Q: We rent a single-family home that’s adjacent to a municipal golf course. Unfortunately, along with the views we get a daily barrage of golf balls. They fall in our yard, have dented our car and broken two windows, and I’m afraid to use the pool before sundown. Since we moved in six months ago, I’ve collected more than 100 balls. I want to break the lease and move, and I’m wondering if I have any legal grounds to do so. –Jack N.

A: It’s a safe bet that most people, including a judge, would agree that the conditions you describe are more than trivial annoyances and make living in your rental unpleasant and downright unsafe. But this doesn’t necessarily mean that you’ll be able to break the lease without responsibility for the balance of the rent. That will depend on a number of factors.

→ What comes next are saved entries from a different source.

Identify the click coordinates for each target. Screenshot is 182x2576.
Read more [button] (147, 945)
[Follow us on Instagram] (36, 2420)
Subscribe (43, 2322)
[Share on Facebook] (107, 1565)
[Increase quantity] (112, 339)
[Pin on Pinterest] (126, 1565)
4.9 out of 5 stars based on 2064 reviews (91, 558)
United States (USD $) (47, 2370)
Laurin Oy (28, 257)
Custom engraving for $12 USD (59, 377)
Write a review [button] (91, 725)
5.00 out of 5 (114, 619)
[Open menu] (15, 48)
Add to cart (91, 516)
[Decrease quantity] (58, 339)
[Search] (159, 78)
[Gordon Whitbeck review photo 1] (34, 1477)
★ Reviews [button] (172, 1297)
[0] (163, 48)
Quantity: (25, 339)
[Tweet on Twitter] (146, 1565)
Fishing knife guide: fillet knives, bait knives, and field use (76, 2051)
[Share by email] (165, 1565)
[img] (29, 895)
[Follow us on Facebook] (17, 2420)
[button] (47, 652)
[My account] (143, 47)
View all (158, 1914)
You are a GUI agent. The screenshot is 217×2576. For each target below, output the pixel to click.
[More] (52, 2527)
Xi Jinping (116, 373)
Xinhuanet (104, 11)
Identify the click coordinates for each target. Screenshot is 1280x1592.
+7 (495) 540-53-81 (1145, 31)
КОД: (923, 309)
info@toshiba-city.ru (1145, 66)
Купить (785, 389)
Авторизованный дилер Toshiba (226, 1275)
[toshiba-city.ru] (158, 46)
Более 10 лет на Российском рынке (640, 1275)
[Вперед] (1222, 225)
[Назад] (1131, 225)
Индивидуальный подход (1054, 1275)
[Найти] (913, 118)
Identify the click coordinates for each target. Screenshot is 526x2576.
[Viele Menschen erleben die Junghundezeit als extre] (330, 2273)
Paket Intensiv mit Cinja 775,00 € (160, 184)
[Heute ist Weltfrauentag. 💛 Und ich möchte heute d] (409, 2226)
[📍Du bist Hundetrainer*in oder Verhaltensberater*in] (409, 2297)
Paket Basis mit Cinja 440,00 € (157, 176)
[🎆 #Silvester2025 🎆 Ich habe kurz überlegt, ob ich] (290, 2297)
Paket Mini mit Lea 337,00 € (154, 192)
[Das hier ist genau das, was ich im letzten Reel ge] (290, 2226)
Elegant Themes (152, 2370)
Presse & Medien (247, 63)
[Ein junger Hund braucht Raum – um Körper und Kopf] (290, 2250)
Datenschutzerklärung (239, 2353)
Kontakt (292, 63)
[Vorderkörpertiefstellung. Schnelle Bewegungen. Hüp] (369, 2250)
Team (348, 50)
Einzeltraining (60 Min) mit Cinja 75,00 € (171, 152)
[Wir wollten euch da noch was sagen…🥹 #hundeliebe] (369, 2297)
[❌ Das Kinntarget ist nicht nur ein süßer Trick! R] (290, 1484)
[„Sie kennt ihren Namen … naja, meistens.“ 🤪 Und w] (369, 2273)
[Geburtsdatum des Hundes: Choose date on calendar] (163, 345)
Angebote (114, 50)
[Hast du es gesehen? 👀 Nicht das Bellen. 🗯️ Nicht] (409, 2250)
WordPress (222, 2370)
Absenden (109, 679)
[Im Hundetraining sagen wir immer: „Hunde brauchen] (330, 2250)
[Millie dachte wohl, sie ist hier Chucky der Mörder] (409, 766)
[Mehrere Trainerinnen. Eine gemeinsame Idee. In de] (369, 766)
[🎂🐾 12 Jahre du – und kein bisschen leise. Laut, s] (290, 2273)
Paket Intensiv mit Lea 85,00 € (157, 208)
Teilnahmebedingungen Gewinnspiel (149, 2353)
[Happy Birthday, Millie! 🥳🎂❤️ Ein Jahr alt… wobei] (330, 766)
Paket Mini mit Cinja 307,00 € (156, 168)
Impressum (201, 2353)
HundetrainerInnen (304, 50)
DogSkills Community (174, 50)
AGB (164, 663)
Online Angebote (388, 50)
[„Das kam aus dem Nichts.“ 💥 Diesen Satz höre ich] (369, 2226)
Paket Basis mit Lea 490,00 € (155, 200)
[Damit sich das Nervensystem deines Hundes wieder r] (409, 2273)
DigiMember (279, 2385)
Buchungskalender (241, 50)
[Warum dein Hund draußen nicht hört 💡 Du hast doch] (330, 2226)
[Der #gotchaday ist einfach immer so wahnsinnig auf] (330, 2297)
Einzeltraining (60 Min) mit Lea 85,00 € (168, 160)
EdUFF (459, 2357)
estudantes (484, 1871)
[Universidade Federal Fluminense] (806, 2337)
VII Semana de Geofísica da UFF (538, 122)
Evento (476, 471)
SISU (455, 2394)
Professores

First, did you question the landlord, before signing the lease, about the very problem you’re experiencing? If you raised the issue, and were reassured by the landlord that stray balls were not a problem, you have a good shot at convincing a judge (should the landlord sue you for the rent) that the premises were rented under fraudulent circumstances. Or, if the landlord told you, without being asked, that the golf course was well-designed, with minimal stray balls coming your way, you could have justifiably relied on this information when making your decision to rent.

Suppose the issue never came up — everyone looked at the grass and the trees, and never mentioned the golfers. Some people would argue that you should have known, given the proximity of the course (and evident lack of fencing), that balls might make it onto your property. Under this argument, by renting anyway you assumed the risk that balls would fall, and should not now be allowed to wiggle out of your decision.

Some homeowners, faced with similar problems, have argued that the constant intrusion of golf balls amounts to a continuing trespass, by the golfers themselves or the course (usually a country club). Country clubs that also sell homes have turned to their lawyers for creative solutions, such as inserting clauses in the purchase agreements that give the course an easement, or right, to subject the homeowners to intrusions that may result from golf course activity. A homeowner who in turn rents the home to a tenant might also use such a clause, but it’s unlikely that you’re dealing with one.